Daring novelist dies, no longer daring

1920 Rhoda Broughton, who died on this day, wrote her own wry epitaph: ‘I began my career as Zola, I finish it as Miss Yonge’ (the latter reference was to Charlotte M. Yonge, 1823–1901, the Tractarian Movement spinster novelist, the embodiment of every Anglican decency).

Broughton, a Victorian bestseller, is undeservedly forgotten and unread by posterity. Born in 1840, she was the daughter of a clergyman, the granddaughter of a baronet, and distantly the niece of the Irish novelist, Joseph Sheridan Le Fanu (who encouraged her career).

Much of her childhood was spent in an Elizabethan manor house in Staffordshire, which supplied the setting for much of her fiction. Its well-stocked library, and much spare time, rendered her better-read than most of the women writers of her time.

Orphaned in her early twenties, and following a disastrous disappointment in love, Broughton went to live with relatives in Oxford. Here it was she became a favourite of Mark Pattison – the original of Casaubon in Middlemarch – whom she skewered, even more neatly (and more wittily) than George Eliot, with her depiction of the goaty old academic as ‘Professor Forth’ in Belinda (1883).

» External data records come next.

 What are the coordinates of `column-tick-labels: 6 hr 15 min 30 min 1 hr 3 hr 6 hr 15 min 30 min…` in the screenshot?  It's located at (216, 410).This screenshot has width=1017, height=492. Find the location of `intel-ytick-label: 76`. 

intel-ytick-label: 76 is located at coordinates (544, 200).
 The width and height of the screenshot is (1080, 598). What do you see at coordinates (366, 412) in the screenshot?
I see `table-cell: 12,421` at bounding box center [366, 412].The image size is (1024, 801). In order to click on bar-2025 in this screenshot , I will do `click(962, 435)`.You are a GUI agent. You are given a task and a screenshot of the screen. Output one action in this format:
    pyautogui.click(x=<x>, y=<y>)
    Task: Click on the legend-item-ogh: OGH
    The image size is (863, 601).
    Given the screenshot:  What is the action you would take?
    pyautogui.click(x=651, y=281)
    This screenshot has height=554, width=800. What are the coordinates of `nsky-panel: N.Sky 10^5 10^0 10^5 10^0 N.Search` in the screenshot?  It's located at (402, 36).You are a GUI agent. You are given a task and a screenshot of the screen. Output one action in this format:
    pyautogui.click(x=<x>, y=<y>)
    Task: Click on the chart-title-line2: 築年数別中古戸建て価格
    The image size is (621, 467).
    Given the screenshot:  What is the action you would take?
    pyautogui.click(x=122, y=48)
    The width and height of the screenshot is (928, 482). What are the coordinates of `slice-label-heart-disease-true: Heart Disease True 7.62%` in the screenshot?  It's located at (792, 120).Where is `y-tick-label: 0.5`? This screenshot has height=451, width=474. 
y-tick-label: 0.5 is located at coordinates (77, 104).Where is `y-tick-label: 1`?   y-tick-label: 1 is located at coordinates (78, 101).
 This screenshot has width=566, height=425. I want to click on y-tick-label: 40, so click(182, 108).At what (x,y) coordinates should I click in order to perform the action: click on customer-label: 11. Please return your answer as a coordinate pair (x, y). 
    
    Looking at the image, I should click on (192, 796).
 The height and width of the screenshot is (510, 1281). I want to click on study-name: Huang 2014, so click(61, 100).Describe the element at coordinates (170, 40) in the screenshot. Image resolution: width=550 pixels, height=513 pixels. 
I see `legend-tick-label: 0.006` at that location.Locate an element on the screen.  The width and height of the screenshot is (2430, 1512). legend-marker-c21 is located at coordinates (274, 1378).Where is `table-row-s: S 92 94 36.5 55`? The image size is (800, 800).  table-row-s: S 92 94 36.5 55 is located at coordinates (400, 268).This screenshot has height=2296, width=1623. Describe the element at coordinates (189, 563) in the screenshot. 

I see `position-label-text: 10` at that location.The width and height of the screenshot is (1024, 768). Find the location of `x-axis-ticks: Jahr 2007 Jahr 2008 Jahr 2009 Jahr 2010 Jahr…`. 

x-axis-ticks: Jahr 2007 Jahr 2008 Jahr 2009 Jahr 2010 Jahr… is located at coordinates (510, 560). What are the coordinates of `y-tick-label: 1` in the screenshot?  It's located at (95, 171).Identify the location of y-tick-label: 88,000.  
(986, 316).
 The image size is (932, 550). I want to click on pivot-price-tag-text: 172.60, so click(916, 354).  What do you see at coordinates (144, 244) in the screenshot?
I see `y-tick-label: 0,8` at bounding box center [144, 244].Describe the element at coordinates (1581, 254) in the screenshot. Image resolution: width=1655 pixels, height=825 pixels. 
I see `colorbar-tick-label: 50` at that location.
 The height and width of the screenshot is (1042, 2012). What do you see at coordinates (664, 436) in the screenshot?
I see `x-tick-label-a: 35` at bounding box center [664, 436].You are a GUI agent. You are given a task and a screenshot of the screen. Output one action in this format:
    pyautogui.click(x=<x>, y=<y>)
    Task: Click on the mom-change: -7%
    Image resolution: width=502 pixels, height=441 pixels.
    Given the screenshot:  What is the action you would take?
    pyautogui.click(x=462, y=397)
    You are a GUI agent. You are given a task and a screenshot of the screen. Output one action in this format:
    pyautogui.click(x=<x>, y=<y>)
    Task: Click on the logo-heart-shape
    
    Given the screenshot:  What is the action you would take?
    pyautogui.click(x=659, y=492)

By this point in her career, Broughton had made her name, and her fortune, with steamy (for the time) and daring romances such as Cometh up as a Flower (1867), Not Wisely but too Well (1867), Red as a Rose is She (1870), and Goodbye Sweetheart (1872). They are everything their titles may suggest – but they were huge favourites with the three-volume, romance-addicted patrons of Mudie’s and W.H. Smith’s circulating libraries. She was, at this period of her life, in the elite £1,000-a-title class of Victorian writer. Six weeks, she calculated, was all that was needed for her sprightly bestsellers.

Alas the bulk of her readers died long before she did (of cancer, aged 80), and although she wrote to the end, she was regarded at best as a charming, but somewhat dusty, Victorian literary antique. Zola and even Miss Yonge (who has two very active societies dedicated to her fiction in London) have both fared better.